DOCUMENT PASSAGE =
▼

[Python-Dev] magic in setuptools (Was: setuptools in the stdlib) (original) (raw)

Paul Moore p.f.moore at gmail.com
Sun Apr 23 15:20:23 CEST 2006


On 4/23/06, Phillip J. Eby <pje at telecommunity.com> wrote:

At 01:19 PM 4/23/2006 +1000, Anthony Baxter wrote: >On Sunday 23 April 2006 11:43, Nick Coghlan wrote: > > Maybe we need something that's the equivalent of alien (rpm -> dpkg > > converter), so that given an egg, one can easily get a native > > installer for that egg. > >An 'eggconvert' that used the existing bdistfoo machinery to build >system specific packages would probably be an ok summer of code >project, no?

That's probably not going to be the best way to get from an egg to a system package, since a lot of the bdistfoo commands try to build things from source, and an egg for the specific platform is already going to be built, and won't include source (except for Python modules).

Yes. And on Windows at least, building from source can be problematic. Given a binary egg with all the bits included, it's far better to just move them around and build an installer from the pieces.

It might be possible to unpack the egg into the structure of a distutils "build" directory, and then use bdist_xxx to build the installer on that (on the basis that the build steps will be ignored as the objects are already there - you may have to fiddle a bit to fool distutils into not needing source present to check timestamps against...)

▲

COLLECTED DATA =
▼

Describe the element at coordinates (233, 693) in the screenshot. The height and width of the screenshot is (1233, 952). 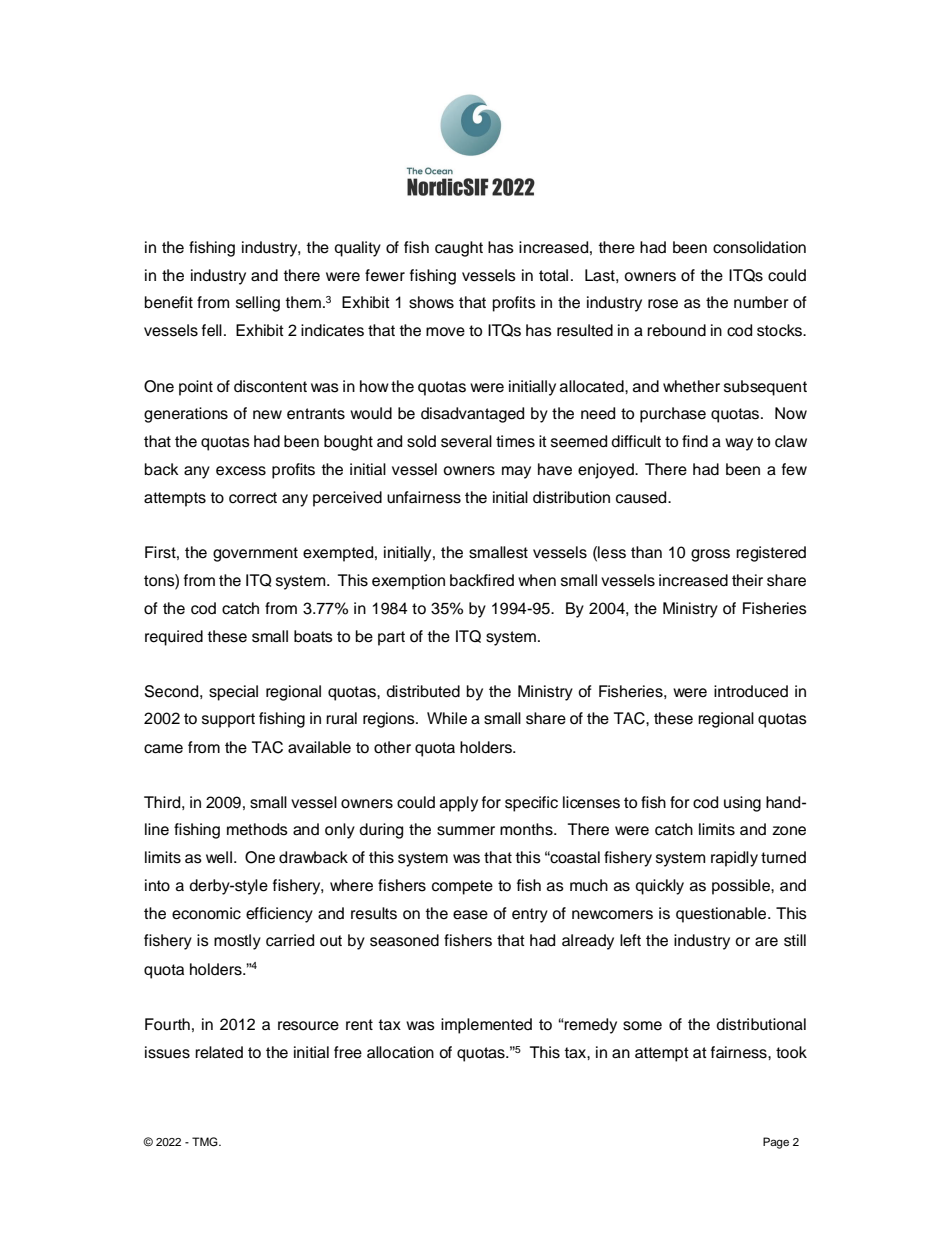
I see `special` at that location.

▲

EXERCISE AIM = Give the names of all the people mentioned in the Python-Dev message about setuptools. The listing is independent of the Python-Dev message above and has no connection to it.

EXPECTED ANSWER = Paul Moore, Phillip J. Eby, Anthony Baxter, Nick Coghlan